“Capital Stock” means (i) with respect to any Person that is a corporation, any and all shares, interests or equivalents in capital stock of such corporation (whether voting or nonvoting and whether common or preferred), (ii) with respect to any Person that is not a corporation, individual or governmental entity, any and all partnership, membership, limited liability company or other equity interests of such Person that confer on the holder thereof the right to receive a share of the profits and losses of, or the distribution of assets of, the issuing Person, and (iii) any and all warrants, rights (including conversion and exchange rights) and options to purchase any security described in the clause (i) or (ii) above.
“Code” means the U.S. Internal Revenue Code of 1986, as amended.
“Holders” has the meaning set forth in the preamble.
“Lock-Up Shares” has the meaning set forth in Section 2(a).
“Lock-Up Term” has the meaning set forth in Section 2(a).
“Merger” has the meaning set forth in the recitals.
“Merger Agreement” has the meaning set forth in the recitals.

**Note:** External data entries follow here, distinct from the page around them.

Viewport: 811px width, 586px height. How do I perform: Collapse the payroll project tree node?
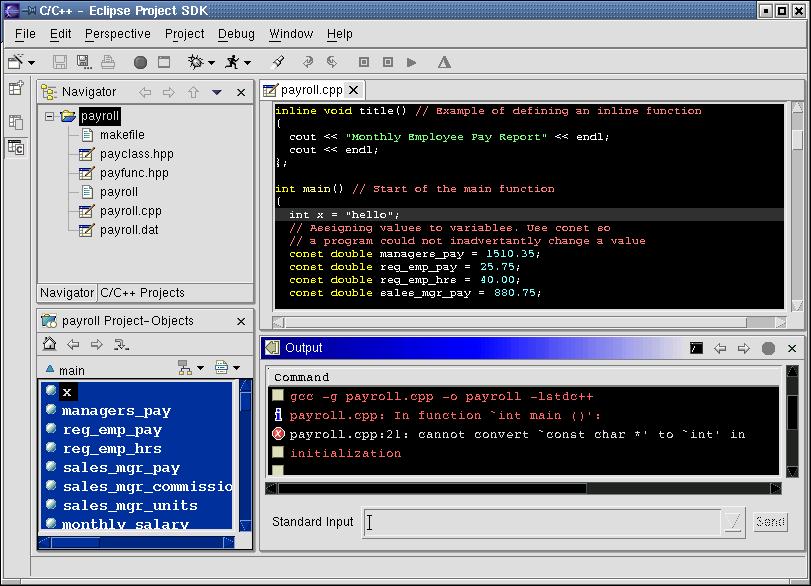coord(49,116)
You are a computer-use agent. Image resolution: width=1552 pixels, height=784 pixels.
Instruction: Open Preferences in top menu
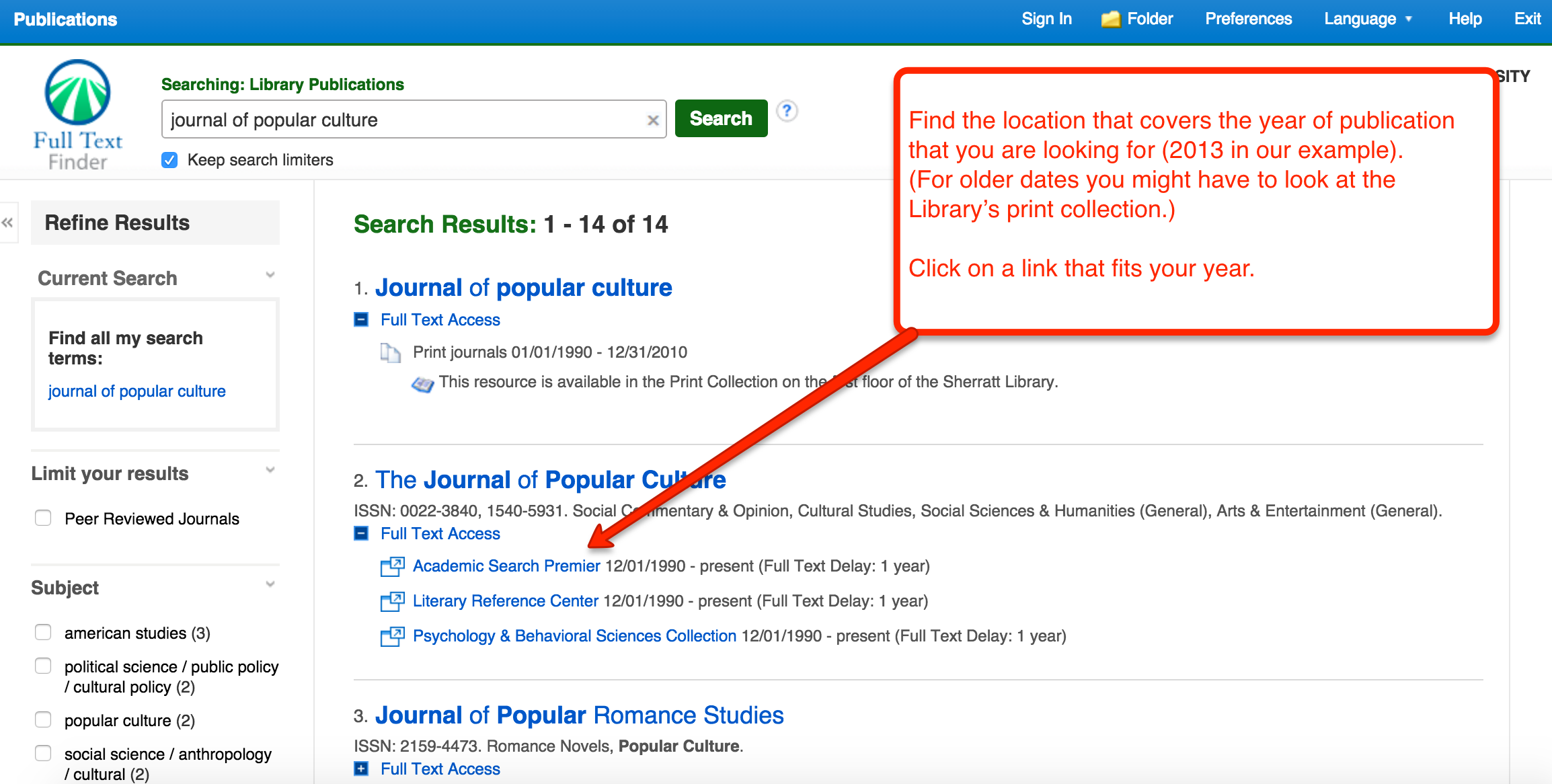1248,19
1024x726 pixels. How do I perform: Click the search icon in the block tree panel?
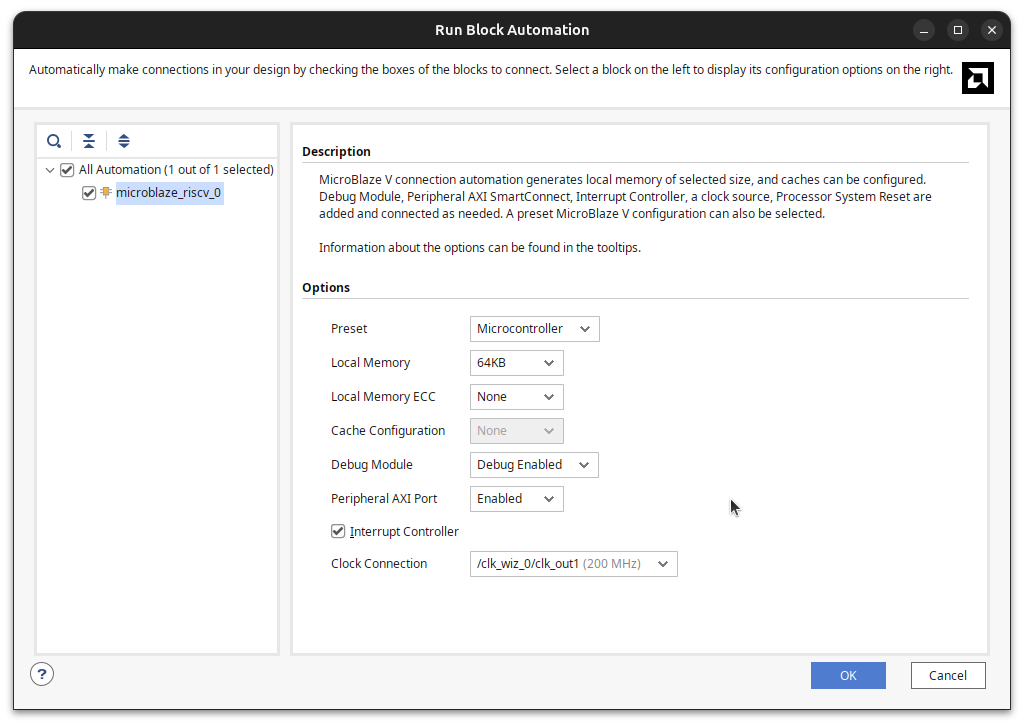coord(54,140)
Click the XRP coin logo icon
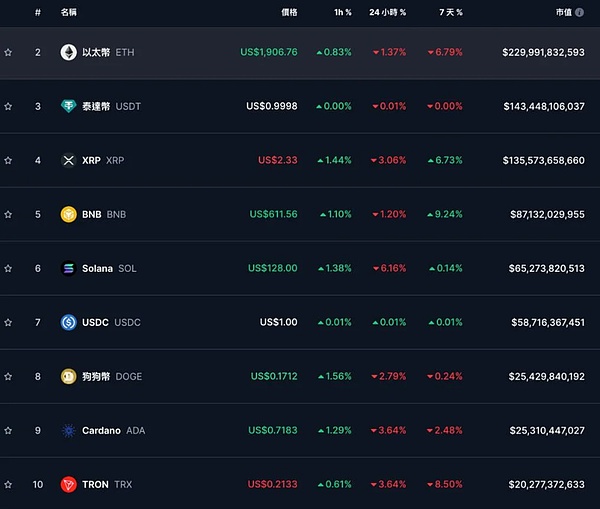The image size is (600, 509). (x=69, y=160)
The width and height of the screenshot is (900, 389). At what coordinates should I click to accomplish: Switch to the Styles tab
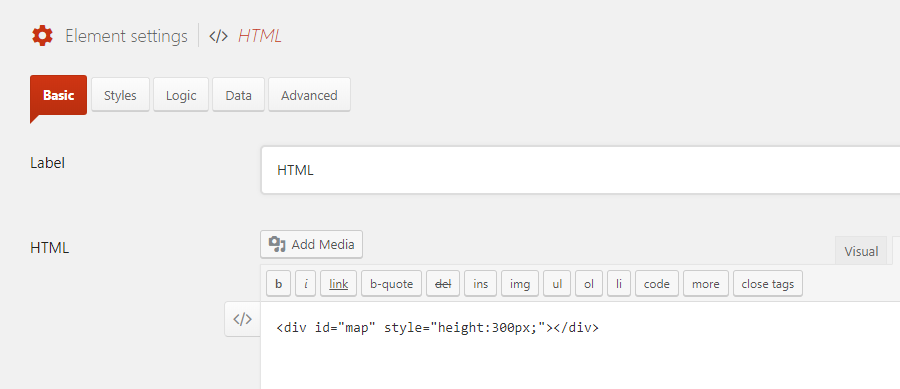(121, 95)
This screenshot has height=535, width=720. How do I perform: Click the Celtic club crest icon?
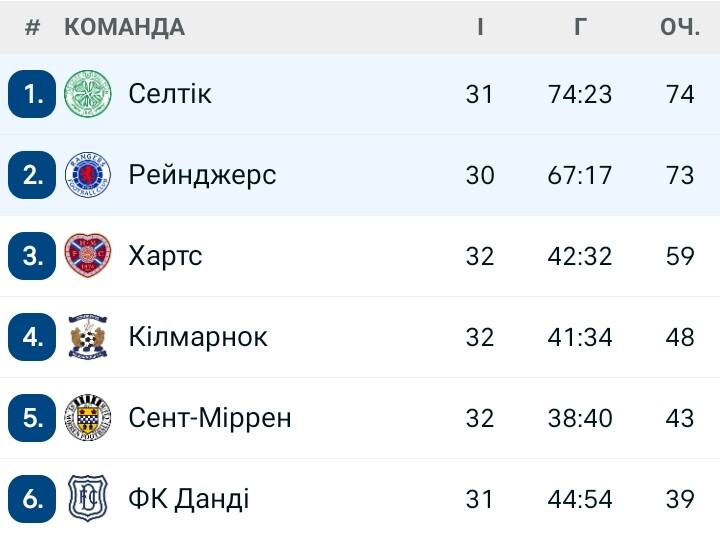coord(87,94)
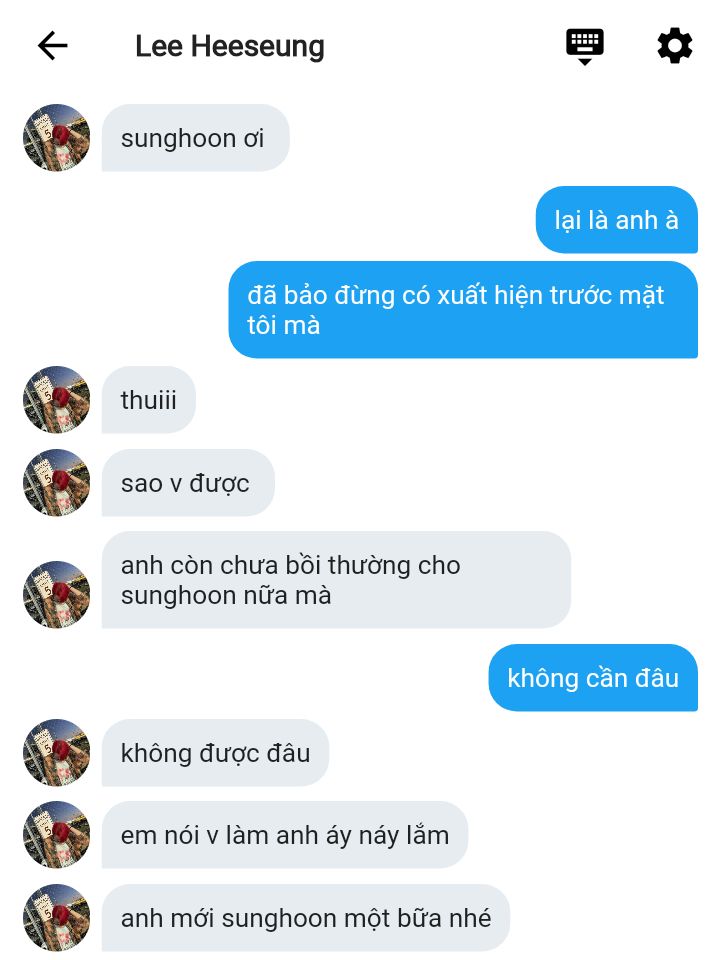The width and height of the screenshot is (719, 960).
Task: Tap avatar beside 'anh mới sunghoon một bữa'
Action: pos(56,918)
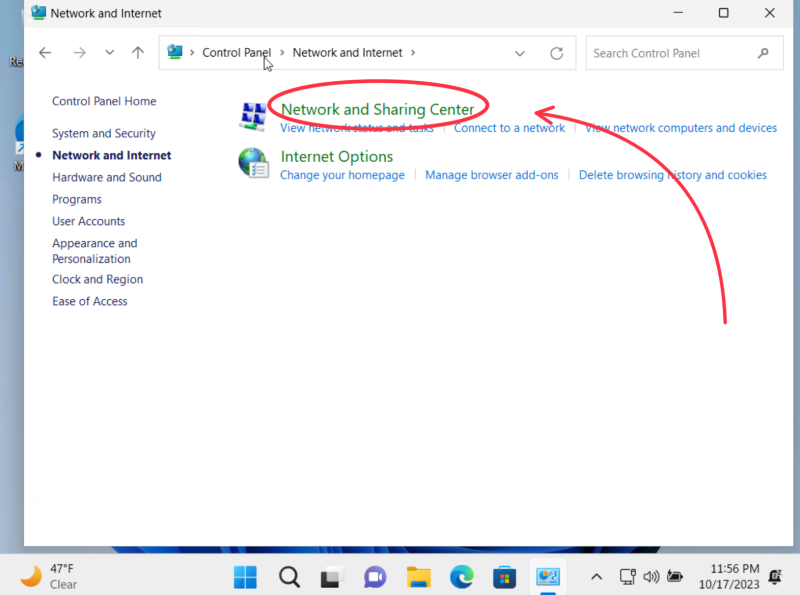
Task: Open Microsoft Edge from the taskbar
Action: coord(461,577)
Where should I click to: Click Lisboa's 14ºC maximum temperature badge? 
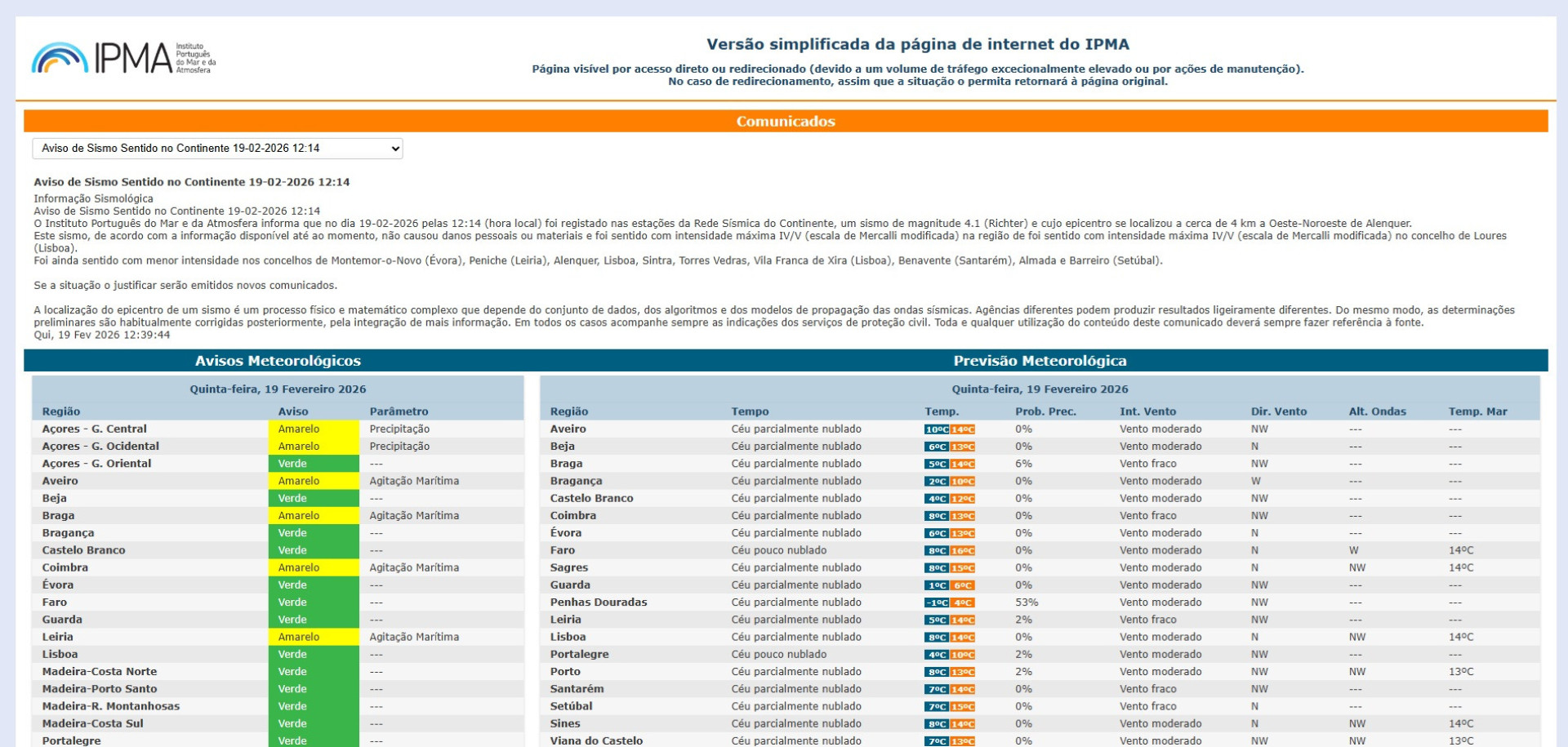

“Merger Sub” has the meaning set forth in the recitals.
“NeuroRx” has the meaning set forth in the recitals.
“Permitted Transferee” means, with respect to any Person, (A) the direct or indirect partners, members, equity holders or other Affiliates of such Person, (B) any of such Person’s related investment funds or vehicles controlled or managed by such Person or Affiliate of such Person, (C) any of such Person’s or its Affiliates’ officers or directors, or Affiliates or family members of the Person’s officers or directors, (D) in the case of an individual, such Person’s immediate family or a trust, the beneficiary of which is a member of such Person’s immediate family, an Affiliate of such Person or a charitable organization, in each case, provided the transfer is a gift; (E) in the case of an individual, a Person who would receive the Shares by virtue of laws of descent and distribution upon death of such Person; or (F) in the case of an individual, a Person who would receive the Shares pursuant to a qualified domestic relations order.
“Person” means an individual, a partnership, a corporation, a limited liability company, an association, a joint stock company, a trust, a joint venture, an unincorporated organization and a governmental entity or any department, agency or political subdivision thereof.
“Registration Rights Agreement” has the meaning set forth in the Merger Agreement.
“Regulations” means the U.S. Treasury Regulations promulgated under the Code.
“Shares” has the meaning set forth in the recitals.